GitHub

Latex2Asciidoctor

This is the beginning of a project to write a LaTeX to Asciidoctor-latex converter. For the moment I am roughing out a recursive descent parser for a coarse-grained version of LaTeX. For tests, (concept and progress), see item three in the section Testing.

Notes

Parser is now recursive in view of the productions

  expr = { item | text_sequence | macro | environment | inline_math | display_math }
  environment = BEGIN_ENV {label | expr } END_ENV
  display_math = \[ { inner_expr } \]
  inner_expr = { text_sequence | macro | environment }

Look at the tests for the files matrix.tex (nested environments) and itemize.tex (\items inside itemize environment.

There are two backends, one for the production of tex, the other for the production of asciidoc.

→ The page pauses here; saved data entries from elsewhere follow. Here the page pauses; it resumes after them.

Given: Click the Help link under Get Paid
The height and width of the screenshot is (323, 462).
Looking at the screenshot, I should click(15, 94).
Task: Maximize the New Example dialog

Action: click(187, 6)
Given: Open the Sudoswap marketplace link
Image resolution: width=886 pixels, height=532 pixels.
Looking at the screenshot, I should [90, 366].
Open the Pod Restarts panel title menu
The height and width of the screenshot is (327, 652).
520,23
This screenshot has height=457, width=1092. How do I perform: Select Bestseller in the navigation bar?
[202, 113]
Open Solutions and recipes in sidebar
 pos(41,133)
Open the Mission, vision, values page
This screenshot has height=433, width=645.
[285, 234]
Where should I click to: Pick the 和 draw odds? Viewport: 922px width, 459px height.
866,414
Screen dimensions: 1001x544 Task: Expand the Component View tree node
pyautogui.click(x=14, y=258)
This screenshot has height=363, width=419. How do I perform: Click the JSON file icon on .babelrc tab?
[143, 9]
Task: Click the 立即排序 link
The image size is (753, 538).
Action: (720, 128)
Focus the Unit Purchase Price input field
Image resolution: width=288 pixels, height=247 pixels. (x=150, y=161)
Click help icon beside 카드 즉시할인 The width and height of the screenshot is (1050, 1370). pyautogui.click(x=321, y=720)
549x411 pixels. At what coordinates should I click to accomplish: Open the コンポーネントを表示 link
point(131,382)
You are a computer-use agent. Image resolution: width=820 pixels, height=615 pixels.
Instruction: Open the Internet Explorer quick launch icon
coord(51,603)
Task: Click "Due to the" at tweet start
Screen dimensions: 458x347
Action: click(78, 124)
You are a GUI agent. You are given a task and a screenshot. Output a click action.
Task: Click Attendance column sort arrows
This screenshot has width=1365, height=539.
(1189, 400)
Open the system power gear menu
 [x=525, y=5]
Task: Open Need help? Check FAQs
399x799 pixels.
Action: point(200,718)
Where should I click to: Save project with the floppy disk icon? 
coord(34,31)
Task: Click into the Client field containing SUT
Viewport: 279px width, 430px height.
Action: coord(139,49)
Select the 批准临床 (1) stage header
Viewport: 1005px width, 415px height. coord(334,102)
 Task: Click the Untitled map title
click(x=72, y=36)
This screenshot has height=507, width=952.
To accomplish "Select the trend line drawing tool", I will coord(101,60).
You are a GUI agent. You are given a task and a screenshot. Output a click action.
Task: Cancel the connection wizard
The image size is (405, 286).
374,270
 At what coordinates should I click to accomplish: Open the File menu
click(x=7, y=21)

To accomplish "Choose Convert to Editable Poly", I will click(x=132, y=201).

The first is mainly for verigying the operation of the parser.
Parser now passes the "identity test" for a small number of files, e.g., empty.tex, 'paragraphs.tex', comment.tex, macro.tex, inline_math.tex, and display_math.tex
Parser now uses class Node << Tree::TreeNode to populate the (still very primitive) AST. The idea is to mimic to some extent the Nodes in @movalinux’s Asciidoctor project.

Major Todos

Continue adding to the grammar (and hence the parser and backends}

Design notes

We should mimic the structure of Asciidoctor — in particular, have abstract and concrete blocks, where the head and body are blocks, environments are blocks nested within them, and which can in turn contain other blocks. The grammar and parser will have to be reworked for this.

The Basic Idea

Latex2Asciidoctor, which is in version the 0.0001, has the following parts:

Reader takes a string, e.g., a file’s contents as input, then provide text in chunks to a caller via the methods get_word and get_line. The instance varables @current_word and @current_line point to the last-gotten line and word. The relationship @current_word is in @curent_line is preserved regardless of which the get methods is called.
Parser also takes a string as input. It initializes a Reader object and calls it indirectly via get_token. Set up a Parser with parser = Parser.new(text). The call parser.parse is intended to push an AST onto parser.stack. At the moment what is pushed is a bunch of nodes for elements of the grammar listed below. I’ve tested real AST production with the same technology and a simple grammar of arithmetic expressions, one that recognizes and evaluates things like ( 1 + 2 ) * ( 3 + 4 ). The correct AST is built by a recursive descent parser constructed by hand from the grammar. The nodes of the AST are instances of Tree::TreeNode (see https://github.com/evolve75/RubyTree ). We use Tree::TreeNode this projecct as well, though the grammar at he moment is very simple.
Other files in lib/ are mosty junk and/or irrelevant will be removed.

Grammar

Below is the grammar currently used. It "works" but is not satisfactory. For example, we should have something like

  environment = BEGIN_ENV expr2 END_ENV

where expr2 is an expr that doesn’t conatin END_ENV. For this reason we can’t just make a call to expr. Currently we have

   environment = BEGIN_ENV env_text END_ENV
   env_text = { words != END_ENV }

The effect is to recognize the tokens

   BEGIN_ENV env_text END_ENV

and push them onto the stack. What we need to push instead is the sequence

   BEGIN_ENV parse(env_text) END_ENV

To be continued …

  # Grammar
  # -------

  # Productions
  # -----------
  # document = header BEGIN_DOC body END_DOC
  # header = { text_sequence | comment | macro_defs }
  # macro_defs = '%%begin_macro_defs' { defs } '%%end_macro_defs'
  # body = { expr }
  # expr = { item | text_sequence | macro | environment | inline_math | display_math }
  # inner_expr = { text_sequence | macro | environment }
  # text_sequence = ordinary prose: a sequence words with no in-line math, display
  #        math. or macros (control sequences)
  # macro = \command \{ {args} \}
  # environment = BEGIN_ENV {label | expr } END_ENV
  # inline_math = $ math_text $
  # display_math = \[ { inner_expr } \]
  # item = '\item` text_sequence

  # Terminals:
  # ----------
  # BEGIN_DOC = '\begin{document}'
  # END_DOC = '\end{document}'

  # Pseudoterminals
  # --------------
  # BEGIN_ENV = '\begin{' env_name '}'
  # END_ENV = '\end{' env_name '}'

  # NOTES. word_rx = [a-zA-Z]* -- what about punctiation, numerals, etc.?
  #        Maybe a word should just be: no '\', or no leading '\'
  #

A pseudoterminal such as \begin{theorem} matches \end{theorem}, \begin{definition} matches \end{definition}, etc.

Warning

the production for environment is not yet implemented per the grammar.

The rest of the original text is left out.